The World Bank has slashed its outlook for the global economy, citing "significant headwinds" from the European debt crisis.

Global gross domestic product will expand 2.5 per cent in 2012, a significant revision from the Washington-based institution's June estimate of 3.6 per cent. Global GDP will grow 3.1 per cent next year, the World Bank said in its latest "Global Economic Prospects" report.

The World Bank's forecasts darken what is already a gloomy outlook for 2012.

GDP of the euro zone will contract 0.3 per cent this year, according to the lender. That weakness will weigh heavily on the rest of the world, the report says. World Bank economists estimate that growth in developing economies will slow to 5.4 per cent this year from 6 per cent in 2011 and 7.3 per cent in 2010. Global trade is projected to expand only 4.7 per cent this year after growth of 6.6 per cent in 2011 and 12.4 per cent in 2010.

"Even achieving these much weaker outturns is very uncertain," the report says. "The downturn in Europe and weaker growth in developing countries raises the risk that the two developments reinforce one another, resulting in an ever weaker outcome."

And that's not all. The World Bank, which draws funding from 187 countries to support development and humanitarian projects in the globe's poorest regions, also sees potential trouble from a lack of confidence in Europe's efforts to resolve its debt crisis, high deficits in the United States and Japan, political tensions in the Middle East and North Africa that could disrupt oil supplies, and a "hard landing" by one or more "economically important middle-income countries."

But the biggest threat is Europe, according to the World Bank. Its economists say a credit crunch like the one that followed the collapse of Lehman Brothers Holdings Inc. is possible if European leaders fail to restore confidence in the region's banks. "The world could be thrown into a recession as large, or even larger, than that of 2008/09," the report says.

That prospect should focus the minds of policy makers in Europe and their counterparts in the Group of 20 nations.

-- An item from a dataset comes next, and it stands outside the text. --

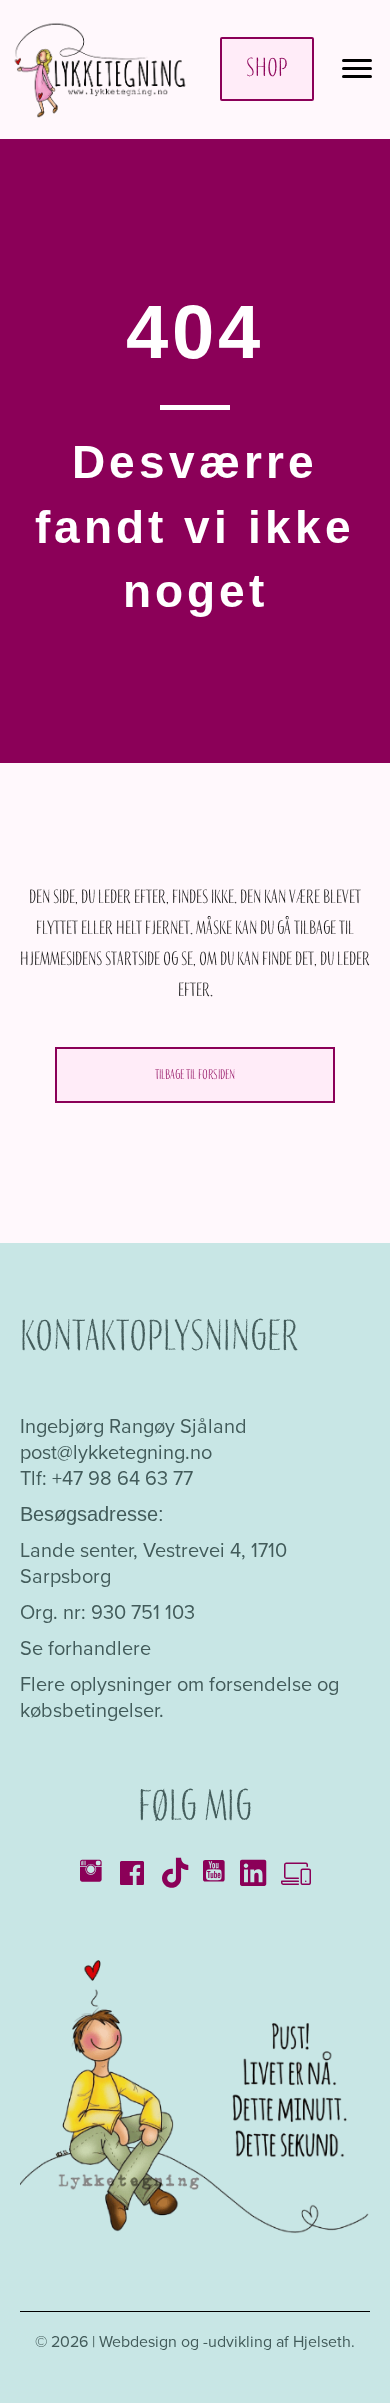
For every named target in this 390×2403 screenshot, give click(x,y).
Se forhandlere (85, 1648)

The well from which the G20 fire brigade drew its economic stimulus in 2009 has all but run dry. Much has been written about the sorry state of the finances of the world's richer countries, but the fast-growing emerging markets are running short of fiscal space – 38 per cent of developing countries are estimated to have budget deficits of 4 per cent of GDP or more. The World Bank's Prospects Group, led by Andrew Burns, also is skeptical that central banks can do much more than they already have.

The World Bank's primary mission is to aid the poorest. Its message to those countries: Prepare for the worst.

A severe financial crisis could cause oil and metals prices to plunge by 24 per cent, which would cripple poorer regions that rely on the export of commodities. Trade volumes could decline by 7 per cent, and remittances sent home from family members working in richer countries decline by 6.3 per cent. The later especially would hurt 24 nations where remittances represent 10 per cent of GDP.